Especially as an Early College student, I have felt an enormous pressure to be on top of everything all the time. In the times I felt alone, instead of reaching out to those who truly cared about me, I told myself that I did not need anybody else, and just buried myself in whatever project I was working on to distract myself from everything else. Weber’s observation that the Puritan desire to work hard arose out of psychological loneliness is one I find fascinating, because it is exactly how I responded.
This past summer, I was fortunate enough to traveling, find a job I love, and study at North Carolina’s Governor’s School. But things went off to an awful start. I had fall outs with several friends. A friend I had known since my childhood and helped with schoolwork all year texted me to let me know that he was not inviting me to his birthday party.
I felt alone and was angry at everyone. ‘Why is it that everyone else is so shallow,’ I asked myself. I began reading Ayn Rand’s Atlas Shrugged, her masterpiece philosophical novel. I became drawn to Rand’s philosophy of objectivism, a ruggedly individualistic ideology, which criticizes the idea of service for others.
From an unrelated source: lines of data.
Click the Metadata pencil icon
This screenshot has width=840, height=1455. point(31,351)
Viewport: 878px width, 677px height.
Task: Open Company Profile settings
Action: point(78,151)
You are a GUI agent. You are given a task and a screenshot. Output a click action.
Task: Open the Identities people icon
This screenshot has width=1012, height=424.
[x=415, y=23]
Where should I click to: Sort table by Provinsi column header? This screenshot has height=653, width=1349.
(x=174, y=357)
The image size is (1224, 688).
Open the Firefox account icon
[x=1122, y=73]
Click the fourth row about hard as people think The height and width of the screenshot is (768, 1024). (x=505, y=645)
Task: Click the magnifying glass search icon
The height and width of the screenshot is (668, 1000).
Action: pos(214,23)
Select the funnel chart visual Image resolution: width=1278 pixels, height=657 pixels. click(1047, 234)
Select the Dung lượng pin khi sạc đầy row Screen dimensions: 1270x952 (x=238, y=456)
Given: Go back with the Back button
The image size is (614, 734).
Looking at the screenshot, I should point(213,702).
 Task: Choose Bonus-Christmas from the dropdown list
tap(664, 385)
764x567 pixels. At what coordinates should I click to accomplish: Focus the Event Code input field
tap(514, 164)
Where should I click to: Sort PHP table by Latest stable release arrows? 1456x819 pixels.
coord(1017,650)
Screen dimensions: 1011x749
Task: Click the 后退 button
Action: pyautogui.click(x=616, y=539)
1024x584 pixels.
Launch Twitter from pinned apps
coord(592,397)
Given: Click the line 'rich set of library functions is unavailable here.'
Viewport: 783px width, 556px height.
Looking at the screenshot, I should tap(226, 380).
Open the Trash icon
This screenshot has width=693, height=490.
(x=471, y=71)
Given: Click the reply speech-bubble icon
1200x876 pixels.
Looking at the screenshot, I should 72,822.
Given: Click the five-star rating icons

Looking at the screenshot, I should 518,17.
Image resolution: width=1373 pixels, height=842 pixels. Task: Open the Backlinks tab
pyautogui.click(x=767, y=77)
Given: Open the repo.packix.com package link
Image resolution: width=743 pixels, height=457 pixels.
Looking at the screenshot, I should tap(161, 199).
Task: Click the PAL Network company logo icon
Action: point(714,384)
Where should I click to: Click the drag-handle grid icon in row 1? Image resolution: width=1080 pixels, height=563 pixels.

In Rand’s world, we are all individually motivated, and self-serving by nature. To reject that is to reject the essence of human greatness. Notions of “service to mankind” and “brotherly love,” are inauthentic and grossly over exaggerated if not downright unnecessary. Your personal happiness, your success, is an end, not a mean. The novel recognizes the idea of self-actualization, but nothing further.
For a while, I came to believe that Rand was right. I gave everything I had to my work and writing, and the results were amazing. A play I wrote made it to the National Level of the National History Day Competition, I earned stipends from my internship and presented research in social psychology at the Governor’s School East.
I was happy, and I never imagined that there was anything greater than the feeling of accomplishment. But I was riding on a wave, and eventually the wave burst. Life happened and my old anxieties crept back up again. These past weeks, I have been beating myself up inside for losing focus and falling off my productivity high.
I expressed how I felt to several close friends, and they reminded me that I am valued and loved. I realized that success is not a healthy measuring stick for self-worth because we cannot be successful at all times. Even the most ambitious of us will have times when we fail to live up to our own goals.
In those times, it is important to have a support network of friends to lift you up. So if you are feeling overwhelmed, anxious, or just plain down, do not try to go it alone and do not beat yourself up further. Make time to reconnect with those who matter. No man is an island and your value is not dependent on your money, your GPA, your test scores or anything else. Whatever might happen, just learn from it and keep going. Things do get better.
Stephen • Sep 26, 2018 at 7:56 pm
I’d love to see you read Atlas again. You missed how Rand handled things like loss of motivation, friendship, kindness. Reading her work via the categories we are trained in makes it all too easy to miss the threads of kindness and love for one’s friends that weave through her novels.
There’s a great series of webinars on Atlas which probe the layers in the novel, called “The Atlas Project” on the ARI Youtube channel. Also there are some excellent talks by Gena Gorlin on handling stress, motivation issues, and dealing with oneself benevolently. Have a look!